-- PROVIDED PASSAGE follows --

This was a tough week for our house for a few reasons. One is that I am working through a contract, a situation in which my ability to communicate with my clients was all but shut down. This was a first for me, and painful. I understood what was happening, but not necessarily why it happened. I knew I had to keep plowing ahead though, and Wednesday we finally got back on some solid ground, something to be thankful for and grow from.

As bad as that was, the toughest thing we dealt with was a death. A teenager- a beautiful, intelligent, funny, and sweet child of 16, we had known her since she was 3, one of the few people in the world who was a friend to both of our kids, died in an automobile accident. She was a passenger on a sunny morning drive in the country, in a car with her girlfriends- cranking up the music, singing, goofing off, celebrating life with the joyous freedom that only teenage girls are capable of. I can’t help but smile when I picture a car full of girls, laughing out loud, full of life, full of hope, full of happiness… Then the driver ran a red light.

She had moved to a small neighboring community, and we didn’t see much of her any more, still, the friends of your kids hold a special place in your heart- as any Mom will tell you. The tiny community she lived in was shaken to it’s very core. The ripple effect- so many families knew everyone involved- the girls in the car as well as the couple who had the green light and hit the girls. It will take years to heal from this, and yet, and yet… The viewing was full of life. Yes, young people came to say good-bye to their dear friend, but teenagers are life itself- it oozes from them, they can’t contain it. Memories and testaments to this child and the special place she held in the hearts of so many people were everywhere you turned and this funeral was not about death, but was about living, and I think that all of us who were touched by this tragedy were pushed one step closer to understanding that every day, every moment is an extraordinarily precious thing that must be cherished or it’s wasted.

Yesterday I woke up and needed to connect to people, but not physically. And not with people who knew Amber or know anything about this beautiful life suddenly gone. I wanted to think about something not personal, not emotional, not painful. And on Thanksgiving, before I headed out to Grandma’s house, and that home, and all my cousins and the feeling of love and good luck to have such a remarkable family to call mine, I had the great fortune to have some very dear friends willing to indulge in some technical conversations of how to make computers and code and php-ish stuff behave in a way that will connect real people with each other.

-- PROVIDED PASSAGE concluded --
-- COLLECTED DATA follows --

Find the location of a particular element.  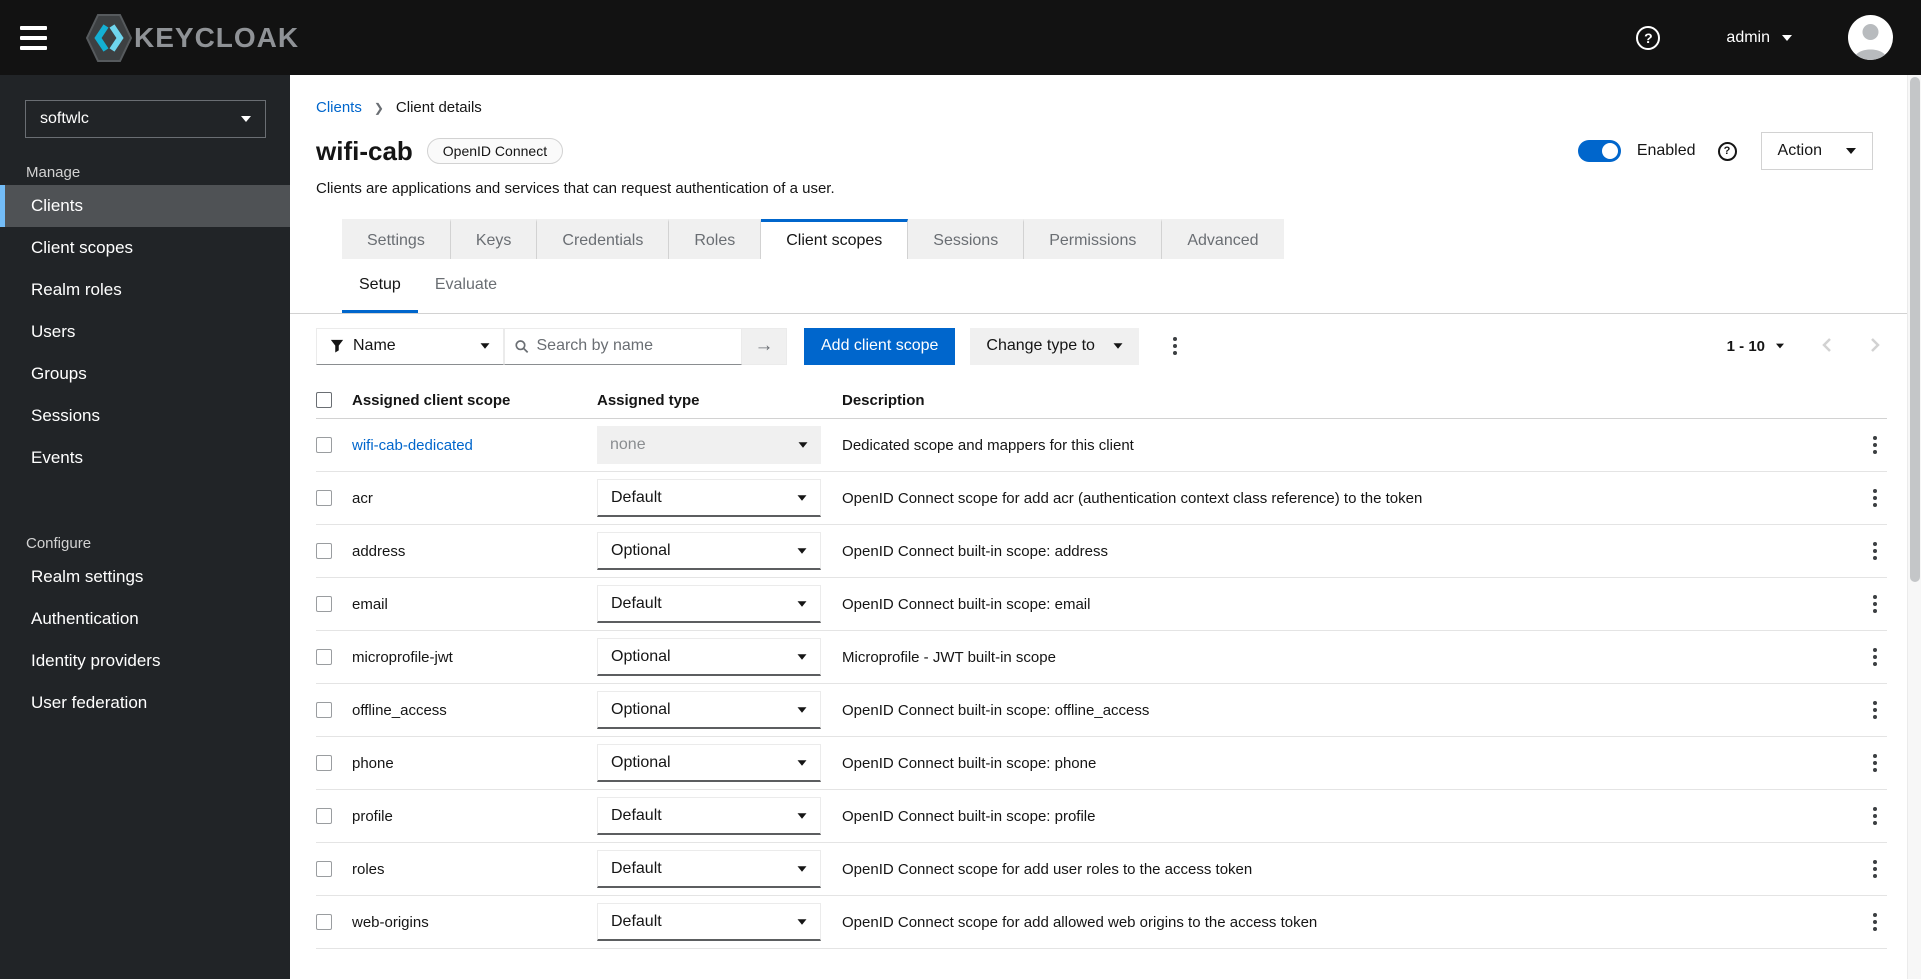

-- COLLECTED DATA concluded --

PROBLEM STATEMENT ▸
Extend the reflection on the hard week before Thanksgiving, picking up right after its last sentence.

ANSWER ▸
It was another home- my cyber home. The conversation was lively, and funny, and smart, and often over my head, but I was welcomed and embraced and contributed what I could. I found that I was connected to the living, to a world that is only possible because we each wanted to connect to someone else that morning, all for different reasons I’m sure, but my conversations on that Thanksgiving morning were as meaningful to me as the conversations I had later at Grandma’s home, and what I thought was going to be a connection without the raw emotions of the week, only made me realize how important this home, this Bloodhound home, and all the people I’ve met because of this place, how important you all are to me. This world of technology has made connecting to people on a loving and giving level so much easier, but it’s still an extremely human connection, and the people who share and read and write here also have an exquisite understanding that while we live in a world of abundance, life is a precious thing not to be wasted.

Today, as you do whatever you do on the day after Thanksgiving, and in the coming weeks as we drive full throttle into the holidays, I hope that you stop for just a moment to reflect again on your blessings; the abundance you have in your life and the love you experience in all it’s manifestations, and I hope you move one step closer to understanding how extraordinarily remarkable life can be when surrounded by this extraordinary abundance of love.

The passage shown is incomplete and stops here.